Daytime (06:00–18:00 LST) percentage enhancements of (a) OH, (b) HO${}_{\mathrm{2}}$, and (c) RO${}_{\mathrm{2}}$ due to the unknown daytime HONO source (case R${}_{\mathrm{p}}-$ case R${}_{\text{wop}})$ in the coastal regions of China in August 2007.

[Figure omitted. See PDF]

Incorporation of the $P_{\text{unknown}}$ into the WRF-Chem model led to substantial enhancements in the daytime average mixing ratios of OH in the coastal regions of China, e.g., 60–190 % in the BTH region, 60–210 % in the YRD region, and 60–200 % in the PRD region (Fig. 9a). The maximum enhancement of HO${}_{\mathrm{2}}$ reached 250 % in the BTH region, 200 % in the YRD region, and 140 % in the PRD region (Fig. 9b). Similarly, a daytime average increase of 100–180, 60–150, and 40–80 % in RO${}_{\mathrm{2}}$ (i.e., CH${}_{\mathrm{3}}$O${}_{\mathrm{2}}$ (methylperoxy radical) $+$ ETHP (ethyl peroxy radical) $+$ C${}_{\mathrm{2}}$O${}_{\mathrm{3}}$ (peroxyacyl radical) $+$ others) were found in the BTH, YRD, and PRD regions, respectively (Fig. 9c).
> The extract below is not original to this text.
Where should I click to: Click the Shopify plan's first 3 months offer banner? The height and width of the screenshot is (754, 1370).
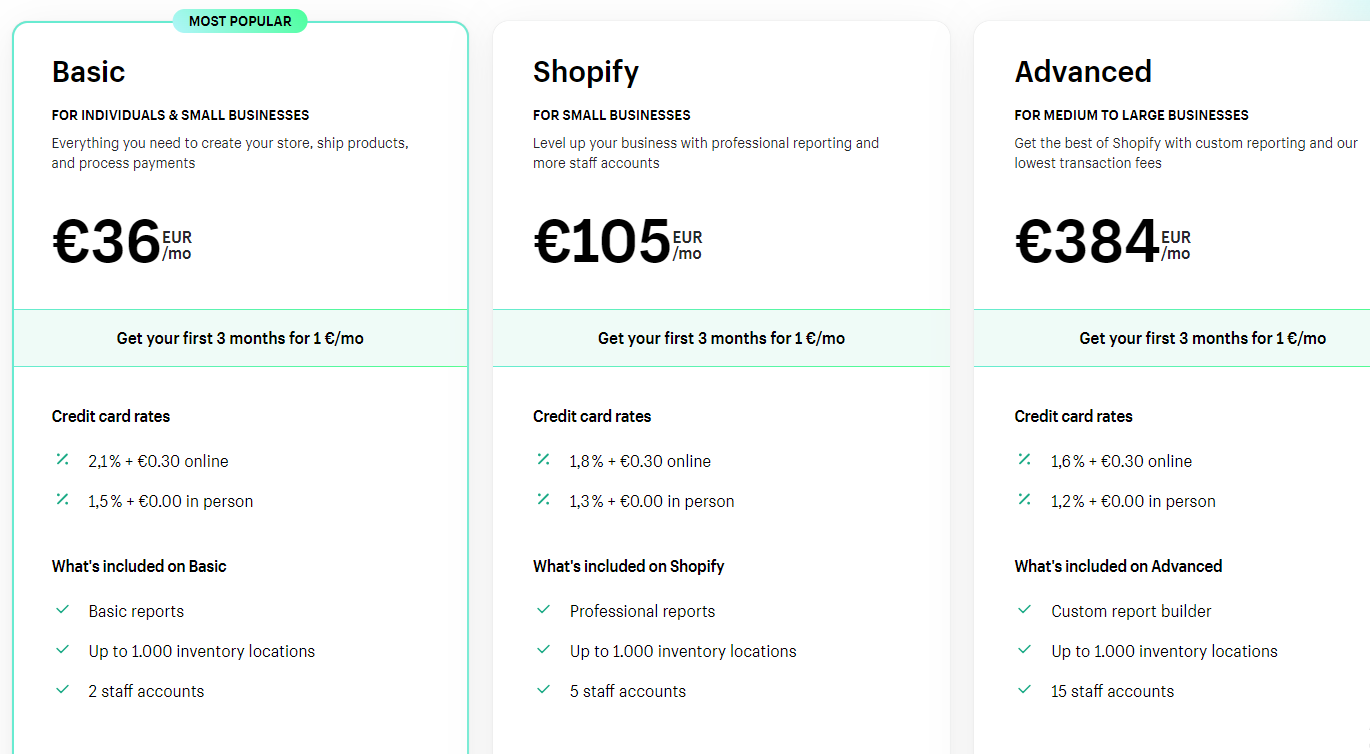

Vertically, the $P_{\text{unknown}}$ enhanced the monthly meridional-mean daytime (06:00–18:00 LST) mixing ratios of OH, HO${}_{\mathrm{2}}$, and RO${}_{\mathrm{2}}$ by 5–38, 5–47, and 5–48 %, respectively, within 1000 m above the ground in the coastal regions of China (Fig. 10). Strong vertical mixing in the daytime in summer led to a roughly uniform vertical enhancement of OH, HO${}_{\mathrm{2}}$, and RO${}_{\mathrm{2}}$ within 1000 m at the same latitude (Fig. 10). Different $P_{\text{unknown}}$ values in different latitudes produced distinct differences in the enhancements of OH, HO${}_{\mathrm{2}}$, and RO${}_{\mathrm{2}}$, with a maximum located near 35${}^{\circ }$ N (Fig. 10).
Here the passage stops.